## EXERCISE PASSAGE:

= = = =

Sight Restored to Lazy Eye after 75 Years

This article is by Herb Halbrecht:
There are many people who lazy eye when they were young. Up to about 15 or so years ago, opthalmologists were taught in Medical School that unless a lazy eye, Amblyopia, is treated before the age of 8 it is futile to attempt to do anything when they become adults. THIS IS ABSOLUTELY WRONG AND HAS BEEN PROVEN WRONG. Up to now, this has been mostly proven wrong for people up to the age of 45 or 50.
I was diagnosed with Amblyopia at the age of 3 and with advanced macular degeneration over a decade ago. Four years ago,  I was advised by Johns Hopkins that the macular degeneration in my “blind” lazy eye was not as severe as in my “good” eye. I was further advised to use my telescopic eyeglasses to learn to read with my “blind” eye. It took many hours of practice, but I learned to read again, twice.
Last Tuesday I turned 83. I have clearly shown, after getting injections of hope and encouragement from the head of the Low Vision Dept. at Johns Hopkins, that determination and perseverance can lick this problem at any age. I’ve done it twice since I was 79. If the information I’m sending to Dr. Cousins is of interest to anyone for themselves, I will be pleased to assist them on a 1:1 basis 24-7-365. It can be done and it has been done.

= = = =

## DATASET CONTENT:
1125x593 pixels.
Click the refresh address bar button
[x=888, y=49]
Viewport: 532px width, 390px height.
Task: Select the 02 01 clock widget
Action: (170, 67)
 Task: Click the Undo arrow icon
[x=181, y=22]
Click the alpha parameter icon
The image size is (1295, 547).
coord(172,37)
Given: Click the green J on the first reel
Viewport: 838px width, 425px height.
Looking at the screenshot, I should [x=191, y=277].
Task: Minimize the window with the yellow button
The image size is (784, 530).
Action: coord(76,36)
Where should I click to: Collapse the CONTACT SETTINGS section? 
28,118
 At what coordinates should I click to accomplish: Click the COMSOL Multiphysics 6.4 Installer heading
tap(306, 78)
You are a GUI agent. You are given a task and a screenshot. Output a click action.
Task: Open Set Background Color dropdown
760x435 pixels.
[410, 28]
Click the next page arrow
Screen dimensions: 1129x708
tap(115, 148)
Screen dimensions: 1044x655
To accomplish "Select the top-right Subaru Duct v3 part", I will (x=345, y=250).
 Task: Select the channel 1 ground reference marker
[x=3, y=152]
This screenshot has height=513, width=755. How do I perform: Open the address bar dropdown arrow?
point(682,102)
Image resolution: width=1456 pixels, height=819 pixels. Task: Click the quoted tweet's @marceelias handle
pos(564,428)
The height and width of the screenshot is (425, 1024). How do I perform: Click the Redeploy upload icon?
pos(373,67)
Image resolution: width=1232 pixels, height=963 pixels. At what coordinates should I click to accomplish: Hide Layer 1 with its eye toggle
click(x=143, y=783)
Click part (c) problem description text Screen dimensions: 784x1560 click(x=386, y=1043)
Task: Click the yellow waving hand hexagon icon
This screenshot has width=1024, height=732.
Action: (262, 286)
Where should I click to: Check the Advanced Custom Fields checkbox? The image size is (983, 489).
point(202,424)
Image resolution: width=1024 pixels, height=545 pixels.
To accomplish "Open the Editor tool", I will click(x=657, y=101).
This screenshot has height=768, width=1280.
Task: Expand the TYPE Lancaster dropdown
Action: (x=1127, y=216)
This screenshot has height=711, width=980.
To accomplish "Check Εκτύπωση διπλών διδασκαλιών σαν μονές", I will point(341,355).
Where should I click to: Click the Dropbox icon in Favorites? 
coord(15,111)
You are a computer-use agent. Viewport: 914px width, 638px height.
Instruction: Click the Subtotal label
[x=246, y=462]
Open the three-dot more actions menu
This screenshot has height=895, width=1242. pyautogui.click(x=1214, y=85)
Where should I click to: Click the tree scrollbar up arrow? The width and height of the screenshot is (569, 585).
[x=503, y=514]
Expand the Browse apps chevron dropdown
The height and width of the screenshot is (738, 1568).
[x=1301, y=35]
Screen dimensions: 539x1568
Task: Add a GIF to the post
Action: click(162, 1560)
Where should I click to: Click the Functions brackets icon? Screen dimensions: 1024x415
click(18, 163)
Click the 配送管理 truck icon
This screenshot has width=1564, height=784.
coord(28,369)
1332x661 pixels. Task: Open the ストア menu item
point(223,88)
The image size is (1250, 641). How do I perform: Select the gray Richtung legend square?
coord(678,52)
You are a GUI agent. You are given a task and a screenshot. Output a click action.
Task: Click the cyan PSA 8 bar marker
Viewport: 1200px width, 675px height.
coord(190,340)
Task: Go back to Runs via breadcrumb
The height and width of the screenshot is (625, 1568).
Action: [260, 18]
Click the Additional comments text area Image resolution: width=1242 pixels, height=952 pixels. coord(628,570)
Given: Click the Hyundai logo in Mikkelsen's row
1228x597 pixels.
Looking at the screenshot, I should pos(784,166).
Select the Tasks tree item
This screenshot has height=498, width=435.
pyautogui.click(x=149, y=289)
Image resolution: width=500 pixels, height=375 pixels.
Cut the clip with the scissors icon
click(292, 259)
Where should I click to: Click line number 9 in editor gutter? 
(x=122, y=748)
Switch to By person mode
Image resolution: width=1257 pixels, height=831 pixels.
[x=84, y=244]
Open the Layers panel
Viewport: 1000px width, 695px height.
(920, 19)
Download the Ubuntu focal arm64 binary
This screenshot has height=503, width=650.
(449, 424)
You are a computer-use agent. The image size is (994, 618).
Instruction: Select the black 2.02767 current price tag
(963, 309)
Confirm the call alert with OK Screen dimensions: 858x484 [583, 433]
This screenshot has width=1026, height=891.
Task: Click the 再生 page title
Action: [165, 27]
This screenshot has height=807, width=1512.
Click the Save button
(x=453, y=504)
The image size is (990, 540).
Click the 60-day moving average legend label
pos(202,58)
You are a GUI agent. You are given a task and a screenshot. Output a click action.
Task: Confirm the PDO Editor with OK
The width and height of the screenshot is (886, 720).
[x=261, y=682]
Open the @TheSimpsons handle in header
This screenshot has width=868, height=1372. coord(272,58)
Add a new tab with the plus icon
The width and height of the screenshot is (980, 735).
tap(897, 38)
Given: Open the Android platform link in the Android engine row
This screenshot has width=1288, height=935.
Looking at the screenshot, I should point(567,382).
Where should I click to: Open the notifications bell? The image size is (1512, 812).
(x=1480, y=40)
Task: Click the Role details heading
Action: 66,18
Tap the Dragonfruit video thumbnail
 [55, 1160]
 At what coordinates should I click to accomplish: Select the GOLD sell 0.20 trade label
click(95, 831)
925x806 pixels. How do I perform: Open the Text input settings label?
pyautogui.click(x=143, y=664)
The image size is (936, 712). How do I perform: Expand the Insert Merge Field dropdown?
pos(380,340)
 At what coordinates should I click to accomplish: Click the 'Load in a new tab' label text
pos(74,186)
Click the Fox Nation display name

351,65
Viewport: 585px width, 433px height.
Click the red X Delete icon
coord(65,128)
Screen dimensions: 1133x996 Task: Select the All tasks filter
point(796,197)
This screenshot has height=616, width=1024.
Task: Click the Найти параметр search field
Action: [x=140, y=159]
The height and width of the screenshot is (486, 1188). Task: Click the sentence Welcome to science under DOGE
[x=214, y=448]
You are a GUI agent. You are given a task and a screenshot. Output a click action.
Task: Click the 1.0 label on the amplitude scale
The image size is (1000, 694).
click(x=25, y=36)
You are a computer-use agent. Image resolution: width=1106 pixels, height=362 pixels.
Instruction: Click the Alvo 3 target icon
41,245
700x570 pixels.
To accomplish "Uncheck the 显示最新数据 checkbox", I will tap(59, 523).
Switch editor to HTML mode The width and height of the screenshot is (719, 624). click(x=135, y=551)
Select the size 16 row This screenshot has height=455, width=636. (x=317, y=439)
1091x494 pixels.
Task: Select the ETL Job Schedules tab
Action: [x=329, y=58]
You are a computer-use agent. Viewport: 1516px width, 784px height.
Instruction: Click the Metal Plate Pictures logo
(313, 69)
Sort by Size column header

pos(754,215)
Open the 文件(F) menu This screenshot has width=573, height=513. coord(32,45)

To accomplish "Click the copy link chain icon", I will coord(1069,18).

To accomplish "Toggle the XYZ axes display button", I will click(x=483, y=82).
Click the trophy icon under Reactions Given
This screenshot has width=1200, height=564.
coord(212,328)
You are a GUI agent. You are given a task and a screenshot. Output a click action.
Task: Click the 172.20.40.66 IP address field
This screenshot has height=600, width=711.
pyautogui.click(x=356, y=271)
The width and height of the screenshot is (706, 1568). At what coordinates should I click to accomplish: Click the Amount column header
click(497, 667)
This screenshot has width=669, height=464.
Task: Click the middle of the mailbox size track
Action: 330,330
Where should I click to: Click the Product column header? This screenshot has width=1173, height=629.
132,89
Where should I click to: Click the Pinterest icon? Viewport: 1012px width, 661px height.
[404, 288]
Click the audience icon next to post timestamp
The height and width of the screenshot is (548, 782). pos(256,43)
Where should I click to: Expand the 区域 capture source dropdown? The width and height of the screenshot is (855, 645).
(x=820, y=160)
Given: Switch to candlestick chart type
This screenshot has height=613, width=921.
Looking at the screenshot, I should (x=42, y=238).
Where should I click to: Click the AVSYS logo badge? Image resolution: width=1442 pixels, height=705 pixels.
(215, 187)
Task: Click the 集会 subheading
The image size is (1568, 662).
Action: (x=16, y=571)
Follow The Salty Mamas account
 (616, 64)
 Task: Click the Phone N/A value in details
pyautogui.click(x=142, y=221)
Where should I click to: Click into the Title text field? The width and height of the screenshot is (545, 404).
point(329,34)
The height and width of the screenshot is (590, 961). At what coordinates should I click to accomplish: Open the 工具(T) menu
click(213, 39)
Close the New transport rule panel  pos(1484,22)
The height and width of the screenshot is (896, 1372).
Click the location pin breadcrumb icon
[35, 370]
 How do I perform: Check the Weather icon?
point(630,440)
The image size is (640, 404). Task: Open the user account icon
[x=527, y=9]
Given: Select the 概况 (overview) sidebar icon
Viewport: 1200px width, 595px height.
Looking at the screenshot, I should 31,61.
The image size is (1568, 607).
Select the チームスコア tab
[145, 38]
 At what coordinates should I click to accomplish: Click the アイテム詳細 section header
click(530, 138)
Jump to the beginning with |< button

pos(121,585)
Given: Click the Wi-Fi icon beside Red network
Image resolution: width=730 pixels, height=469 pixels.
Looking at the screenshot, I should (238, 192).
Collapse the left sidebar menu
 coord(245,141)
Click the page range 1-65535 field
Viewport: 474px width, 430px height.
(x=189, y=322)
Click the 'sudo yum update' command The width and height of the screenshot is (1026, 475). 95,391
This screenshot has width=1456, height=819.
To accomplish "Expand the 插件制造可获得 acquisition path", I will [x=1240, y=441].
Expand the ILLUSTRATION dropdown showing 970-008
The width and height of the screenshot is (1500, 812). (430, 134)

= = = =

## WHAT TO DO:
1 - In the lazy eye article, at what age was the writer diagnosed with Amblyopia?
2 - Rewrite the stretch of the lazy eye article from "Last Tuesday I" through "has been done.", putting "persistence" in place of "perseverance".

## SOLUTIONS TO THE EXERCISE:
1 - At the age of 3.

2 -
Last Tuesday I turned 83. I have clearly shown, after getting injections of hope and encouragement from the head of the Low Vision Dept. at Johns Hopkins, that determination and persistence can lick this problem at any age. I’ve done it twice since I was 79. If the information I’m sending to Dr. Cousins is of interest to anyone for themselves, I will be pleased to assist them on a 1:1 basis 24-7-365. It can be done and it has been done.